Felucho Jimenez
Dirigente del PLD, durante la presentacion del equipo de campaña del candidato presidencial Danilo Medina
Fotos: Carmen Suárez/acento.com.do
Fecha: 23/08/2011

Por: Nélsido Herasme

Las velloneras del gobierno quieren que la gente baile la música que ellas pongan, porque el destaparse ahora Félix Jiménez (Felucho) con un anuncio de que el presidente le dijo que dijera que el no va a reelegirse en el 2020, es como burlarse de la inteligencia de los demás.

De dónde le puede brotar a Felucho este anuncio reeleccionista, cuando de hecho se sabe que la constitución de la República le prohíbe al mandatario optar por un nuevo período.

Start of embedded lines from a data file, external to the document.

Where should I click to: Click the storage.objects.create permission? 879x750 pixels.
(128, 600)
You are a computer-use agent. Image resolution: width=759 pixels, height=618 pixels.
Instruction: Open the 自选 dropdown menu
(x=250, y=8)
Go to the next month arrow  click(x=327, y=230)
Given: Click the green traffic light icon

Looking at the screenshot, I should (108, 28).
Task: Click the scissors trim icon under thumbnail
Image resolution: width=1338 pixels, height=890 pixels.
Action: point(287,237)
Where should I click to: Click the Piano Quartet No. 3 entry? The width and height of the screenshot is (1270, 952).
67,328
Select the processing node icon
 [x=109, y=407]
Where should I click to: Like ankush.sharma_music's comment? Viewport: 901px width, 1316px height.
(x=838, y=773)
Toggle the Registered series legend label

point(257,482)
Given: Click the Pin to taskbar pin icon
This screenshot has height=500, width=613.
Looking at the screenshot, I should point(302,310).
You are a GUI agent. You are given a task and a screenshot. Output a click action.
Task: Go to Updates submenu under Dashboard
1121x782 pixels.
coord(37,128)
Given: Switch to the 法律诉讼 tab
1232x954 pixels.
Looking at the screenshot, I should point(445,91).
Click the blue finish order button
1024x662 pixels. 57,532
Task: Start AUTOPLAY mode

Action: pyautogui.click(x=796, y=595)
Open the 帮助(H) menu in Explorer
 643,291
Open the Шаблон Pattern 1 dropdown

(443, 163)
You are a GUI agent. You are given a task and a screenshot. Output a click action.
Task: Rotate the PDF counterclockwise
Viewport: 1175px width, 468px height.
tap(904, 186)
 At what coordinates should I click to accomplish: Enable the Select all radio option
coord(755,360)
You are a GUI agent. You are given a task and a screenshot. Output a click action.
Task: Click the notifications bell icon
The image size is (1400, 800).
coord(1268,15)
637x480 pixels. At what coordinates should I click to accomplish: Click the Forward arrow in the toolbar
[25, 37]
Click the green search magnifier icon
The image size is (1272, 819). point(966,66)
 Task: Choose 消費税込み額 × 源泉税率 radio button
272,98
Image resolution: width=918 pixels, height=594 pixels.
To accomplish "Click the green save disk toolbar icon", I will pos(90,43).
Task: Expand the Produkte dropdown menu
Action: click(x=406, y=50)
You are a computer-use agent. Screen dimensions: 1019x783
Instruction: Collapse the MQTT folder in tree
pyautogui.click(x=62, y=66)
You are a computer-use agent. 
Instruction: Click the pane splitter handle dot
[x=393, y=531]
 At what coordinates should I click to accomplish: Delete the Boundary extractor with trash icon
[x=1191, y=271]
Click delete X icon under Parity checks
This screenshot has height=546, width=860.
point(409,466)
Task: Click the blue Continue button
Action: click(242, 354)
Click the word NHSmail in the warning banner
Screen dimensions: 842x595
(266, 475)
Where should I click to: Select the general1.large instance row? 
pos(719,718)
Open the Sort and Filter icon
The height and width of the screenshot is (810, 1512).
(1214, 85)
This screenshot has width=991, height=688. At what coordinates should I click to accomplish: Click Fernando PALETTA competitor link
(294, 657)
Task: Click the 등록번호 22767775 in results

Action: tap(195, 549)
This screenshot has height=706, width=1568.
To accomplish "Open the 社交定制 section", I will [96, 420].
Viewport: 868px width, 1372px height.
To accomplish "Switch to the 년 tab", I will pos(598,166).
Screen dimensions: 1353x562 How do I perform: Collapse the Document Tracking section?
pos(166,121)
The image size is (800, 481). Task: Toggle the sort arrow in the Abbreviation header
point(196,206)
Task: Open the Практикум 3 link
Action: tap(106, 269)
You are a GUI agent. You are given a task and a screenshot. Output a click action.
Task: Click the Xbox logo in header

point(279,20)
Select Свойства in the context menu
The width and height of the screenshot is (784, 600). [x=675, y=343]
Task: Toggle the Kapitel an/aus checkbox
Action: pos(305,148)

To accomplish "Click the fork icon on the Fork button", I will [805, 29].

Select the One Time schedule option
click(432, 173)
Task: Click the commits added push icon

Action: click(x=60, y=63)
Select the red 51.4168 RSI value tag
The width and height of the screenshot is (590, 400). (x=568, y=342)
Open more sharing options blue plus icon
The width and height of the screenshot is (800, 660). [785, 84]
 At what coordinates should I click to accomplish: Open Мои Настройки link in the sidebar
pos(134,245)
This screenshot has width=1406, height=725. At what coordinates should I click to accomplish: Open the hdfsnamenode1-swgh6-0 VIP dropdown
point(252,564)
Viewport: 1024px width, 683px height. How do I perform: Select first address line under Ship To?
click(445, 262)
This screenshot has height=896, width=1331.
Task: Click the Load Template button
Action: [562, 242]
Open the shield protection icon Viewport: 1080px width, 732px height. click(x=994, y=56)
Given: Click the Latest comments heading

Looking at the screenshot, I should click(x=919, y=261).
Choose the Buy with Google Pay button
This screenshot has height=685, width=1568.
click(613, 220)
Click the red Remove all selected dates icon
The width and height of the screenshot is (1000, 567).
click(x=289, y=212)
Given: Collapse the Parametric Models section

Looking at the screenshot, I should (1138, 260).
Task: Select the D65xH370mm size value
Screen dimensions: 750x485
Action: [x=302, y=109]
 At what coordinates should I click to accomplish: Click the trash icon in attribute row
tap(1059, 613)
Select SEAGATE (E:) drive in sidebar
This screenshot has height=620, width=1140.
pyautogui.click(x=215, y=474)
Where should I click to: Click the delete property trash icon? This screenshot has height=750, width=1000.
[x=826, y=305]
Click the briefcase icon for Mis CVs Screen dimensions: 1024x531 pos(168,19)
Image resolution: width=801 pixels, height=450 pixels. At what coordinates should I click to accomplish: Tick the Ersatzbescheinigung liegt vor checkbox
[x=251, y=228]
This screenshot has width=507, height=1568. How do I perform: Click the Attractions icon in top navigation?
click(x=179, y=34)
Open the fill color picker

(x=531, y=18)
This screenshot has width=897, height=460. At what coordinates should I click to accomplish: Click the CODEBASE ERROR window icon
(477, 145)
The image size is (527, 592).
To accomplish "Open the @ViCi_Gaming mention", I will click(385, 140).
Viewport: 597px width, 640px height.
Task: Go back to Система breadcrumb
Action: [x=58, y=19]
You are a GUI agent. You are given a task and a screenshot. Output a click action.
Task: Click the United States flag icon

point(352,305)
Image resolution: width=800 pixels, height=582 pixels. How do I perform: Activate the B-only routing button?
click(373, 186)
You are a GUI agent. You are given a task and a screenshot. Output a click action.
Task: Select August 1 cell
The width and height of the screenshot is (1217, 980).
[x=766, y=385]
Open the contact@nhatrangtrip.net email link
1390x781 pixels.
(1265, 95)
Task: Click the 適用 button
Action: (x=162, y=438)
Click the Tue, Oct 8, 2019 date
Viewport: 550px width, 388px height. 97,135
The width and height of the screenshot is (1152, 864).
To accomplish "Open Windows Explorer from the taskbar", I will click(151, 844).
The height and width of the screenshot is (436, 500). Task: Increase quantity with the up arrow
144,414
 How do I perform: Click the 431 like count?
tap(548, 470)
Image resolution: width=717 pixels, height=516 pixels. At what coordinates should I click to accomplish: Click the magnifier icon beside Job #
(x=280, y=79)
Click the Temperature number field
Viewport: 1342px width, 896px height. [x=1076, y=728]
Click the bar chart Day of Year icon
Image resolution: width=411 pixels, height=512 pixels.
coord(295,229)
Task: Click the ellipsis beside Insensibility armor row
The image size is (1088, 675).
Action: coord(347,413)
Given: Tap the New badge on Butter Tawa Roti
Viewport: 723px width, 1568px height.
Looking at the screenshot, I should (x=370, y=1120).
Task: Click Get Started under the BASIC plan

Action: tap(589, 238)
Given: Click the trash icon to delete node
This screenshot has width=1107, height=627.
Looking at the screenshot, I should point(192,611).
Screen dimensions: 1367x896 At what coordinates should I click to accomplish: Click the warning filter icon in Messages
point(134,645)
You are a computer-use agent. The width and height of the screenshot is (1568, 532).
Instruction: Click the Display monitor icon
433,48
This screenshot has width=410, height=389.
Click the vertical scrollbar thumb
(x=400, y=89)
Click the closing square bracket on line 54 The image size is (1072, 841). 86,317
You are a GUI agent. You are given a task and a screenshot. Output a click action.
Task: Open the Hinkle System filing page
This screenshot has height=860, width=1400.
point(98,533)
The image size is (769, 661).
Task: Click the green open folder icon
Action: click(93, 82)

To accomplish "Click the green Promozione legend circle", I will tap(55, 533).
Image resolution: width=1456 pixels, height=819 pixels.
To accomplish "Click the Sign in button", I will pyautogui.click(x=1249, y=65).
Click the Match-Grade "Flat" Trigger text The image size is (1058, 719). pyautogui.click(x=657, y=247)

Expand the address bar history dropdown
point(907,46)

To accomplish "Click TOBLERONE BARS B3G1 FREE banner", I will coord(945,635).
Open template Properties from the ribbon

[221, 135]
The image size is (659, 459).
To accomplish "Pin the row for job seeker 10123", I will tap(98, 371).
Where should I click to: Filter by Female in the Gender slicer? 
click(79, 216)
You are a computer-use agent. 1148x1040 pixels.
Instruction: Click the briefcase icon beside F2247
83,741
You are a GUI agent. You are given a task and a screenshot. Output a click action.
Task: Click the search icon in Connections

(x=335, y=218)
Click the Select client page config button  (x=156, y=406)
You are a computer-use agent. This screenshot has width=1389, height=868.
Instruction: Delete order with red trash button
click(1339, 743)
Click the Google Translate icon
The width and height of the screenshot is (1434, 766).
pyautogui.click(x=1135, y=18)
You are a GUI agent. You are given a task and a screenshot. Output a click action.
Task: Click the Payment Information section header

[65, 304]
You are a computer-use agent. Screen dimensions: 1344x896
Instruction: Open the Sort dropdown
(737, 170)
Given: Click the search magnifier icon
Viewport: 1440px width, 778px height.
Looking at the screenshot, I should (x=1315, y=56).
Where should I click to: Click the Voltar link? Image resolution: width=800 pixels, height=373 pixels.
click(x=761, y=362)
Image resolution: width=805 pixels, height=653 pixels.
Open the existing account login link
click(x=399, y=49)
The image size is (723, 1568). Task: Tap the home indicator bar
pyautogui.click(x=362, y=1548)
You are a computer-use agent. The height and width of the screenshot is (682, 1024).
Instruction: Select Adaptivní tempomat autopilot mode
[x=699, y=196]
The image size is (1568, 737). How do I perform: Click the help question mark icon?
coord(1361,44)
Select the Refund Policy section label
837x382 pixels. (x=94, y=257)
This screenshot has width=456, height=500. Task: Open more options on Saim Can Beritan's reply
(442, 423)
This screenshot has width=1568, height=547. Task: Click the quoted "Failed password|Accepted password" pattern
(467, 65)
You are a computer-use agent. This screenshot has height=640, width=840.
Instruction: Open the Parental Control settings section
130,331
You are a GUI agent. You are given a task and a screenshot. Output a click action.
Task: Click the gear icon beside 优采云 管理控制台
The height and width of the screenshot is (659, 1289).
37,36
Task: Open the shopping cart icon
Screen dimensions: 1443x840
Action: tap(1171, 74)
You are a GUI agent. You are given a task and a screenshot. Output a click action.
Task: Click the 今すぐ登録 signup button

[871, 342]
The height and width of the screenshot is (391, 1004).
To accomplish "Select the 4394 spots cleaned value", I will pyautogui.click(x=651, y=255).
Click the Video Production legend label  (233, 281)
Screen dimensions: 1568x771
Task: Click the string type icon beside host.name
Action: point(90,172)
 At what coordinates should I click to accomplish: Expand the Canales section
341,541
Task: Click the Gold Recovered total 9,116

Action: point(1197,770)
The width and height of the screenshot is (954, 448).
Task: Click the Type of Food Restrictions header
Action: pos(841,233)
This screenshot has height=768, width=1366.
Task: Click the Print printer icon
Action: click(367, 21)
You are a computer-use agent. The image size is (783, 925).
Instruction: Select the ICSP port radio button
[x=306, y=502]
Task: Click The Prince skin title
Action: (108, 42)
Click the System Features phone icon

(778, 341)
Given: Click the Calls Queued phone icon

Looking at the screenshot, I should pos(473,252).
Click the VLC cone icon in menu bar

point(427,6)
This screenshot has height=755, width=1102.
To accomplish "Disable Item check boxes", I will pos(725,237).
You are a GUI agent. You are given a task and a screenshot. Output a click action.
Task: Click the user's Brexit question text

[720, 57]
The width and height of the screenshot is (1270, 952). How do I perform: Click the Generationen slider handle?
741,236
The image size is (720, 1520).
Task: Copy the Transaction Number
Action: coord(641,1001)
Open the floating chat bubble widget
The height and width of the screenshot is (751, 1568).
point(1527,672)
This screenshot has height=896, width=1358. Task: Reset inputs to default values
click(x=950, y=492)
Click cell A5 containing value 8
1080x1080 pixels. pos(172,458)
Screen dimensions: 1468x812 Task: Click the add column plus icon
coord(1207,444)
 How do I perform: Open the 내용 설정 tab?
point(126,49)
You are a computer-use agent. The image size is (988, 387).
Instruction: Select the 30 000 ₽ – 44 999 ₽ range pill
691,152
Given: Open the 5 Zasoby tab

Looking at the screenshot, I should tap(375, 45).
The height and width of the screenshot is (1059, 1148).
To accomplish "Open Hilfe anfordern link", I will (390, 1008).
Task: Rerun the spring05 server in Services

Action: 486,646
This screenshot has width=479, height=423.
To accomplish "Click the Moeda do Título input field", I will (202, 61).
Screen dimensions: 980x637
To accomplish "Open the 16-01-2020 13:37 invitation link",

A todas luces este es un tema traído por los moños de peledeistas que tratan de desviar la atención de lo que acontece en el país con los casos de corrupción, cuyo objetivo es seguirse mofando de la oposición, de la sociedad civil y del pueblo en sentido general.

Pero de una cosa estemos claro, y es que Felucho observa que entre los vocingleros y el escudo mediático del gobierno hay rezago, por tanto hay que sacudirlos, inyectándole dosis de ánimo para que se pongan las pilas, por tanto que nadie se asuste si ahorita llega una conocida o extraña firma encuestadora diciendo que la gestión de Danilo tiene un 80% de aceptación por lo bien que está conduciendo los casos de corrupción.

Pero de una cosa si deben estar claros tanto Felucho como las bocinas al servicio del régimen morado, y es que los casos de corrupción, como a cada puerco gordo le ha llegado su San Martin.

Aunque los peledeistas traten de vincular a ejecutivos de partidos de oposición en los sonados casos de corrupción, la población, en lo más profundo de su conciencia, sabe que ellos están metidos hasta los tuétanos y que el movimiento verde no dejará las calles.

Recordemos que un sector del PLD con alta tasa de rechazo salió del gobierno con un alto control de la justicia, la que hoy sirve de retranca para conocer abusos de poder e indelicadeza y otros apoyados en el escudo mediático venden la idea de que todo anda bien y mejorando, cuando en la realidad es todo lo contrario.

Al día de hoy no hay forma de que un tribunal toque con el pétalo de una rosa y dicte medida cautelar en contra de un funcionario vinculado al litoral del presidente de la República y su gobierno.

Refresquemos la memoria, porque no tan solo son los sobornos de la firma constructora Odebrecht, sino también las sobrevaluaciones de las obras y las financiación de las campañas electorales.

Casos frescos como el de Diandino Peña, la venta de los terrenos del CEA y la de un barrio con el vecindario en su interior, el de la Oficina de Ingenieros (la Oisoe), la remodelación del hospital Darío Contreras, viejos expedientes como el de la Sund Land, la compra de los aviones Súper Tucanos, Feliz Bautista, entre otros barbaridades están pendientes, y por encima de ello tenemos que dejarnos poner la enema de la reelección, no y no, Felucho.